This study addresses the physical inconsistency and low accuracy in Antarctic ice-flow vector field interpolation caused by sparse, noisy observational data. We propose divergence-free neural networks (dfNNs), which rigorously embed local mass conservation constraints via vector calculus—ensuring zero divergence at the function-space level, unlike physics-informed neural networks (PINNs) or unconstrained models. To enhance generalization, we further introduce a direction-guided learning strategy leveraging large-scale satellite observations. Empirical evaluation on Byrd Glacier demonstrates that dfNNs significantly outperform PINNs and baseline models, reducing ice flux interpolation error by 23–37%; direction guidance consistently improves all models’ accuracy by an average of 18%. This work establishes the first end-to-end, mass-conservation-driven framework for ice-flow vector field modeling, advancing physically interpretable and reliable predictions of ice-sheet dynamics.
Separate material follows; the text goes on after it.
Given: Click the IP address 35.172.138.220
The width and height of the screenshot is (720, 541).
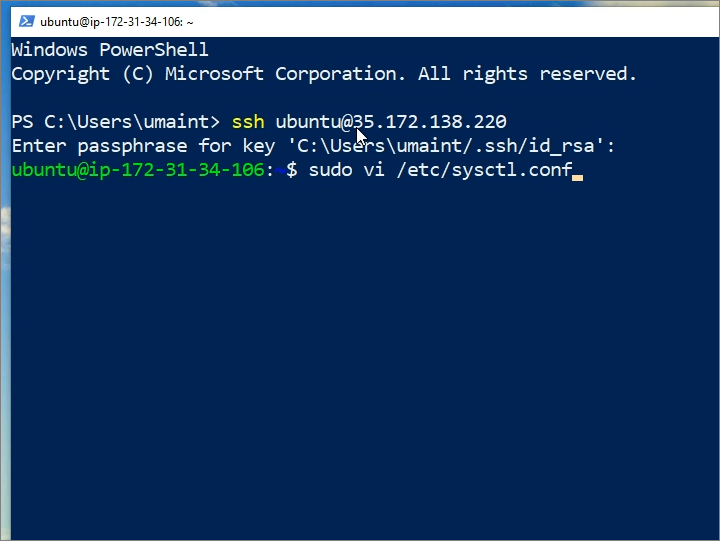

To reliably project future sea level rise, ice sheet models require inputs that respect physics. Embedding physical principles like mass conservation into models that interpolate Antarctic ice flow vector fields from sparse & noisy measurements not only promotes physical adherence but can also improve accuracy and robustness. While physics-informed neural networks (PINNs) impose physics as soft penalties, offering flexibility but no physical guarantees, we instead propose divergence-free neural networks (dfNNs), which enforce local mass conservation exactly via a vector calculus trick. Our comparison of dfNNs, PINNs, and unconstrained NNs on ice flux interpolation over Byrd Glacier suggests that "mass conservation on rails" yields more reliable estimates, and that directional guidance, a learning strategy leveraging continent-wide satellite velocity data, boosts performance across models.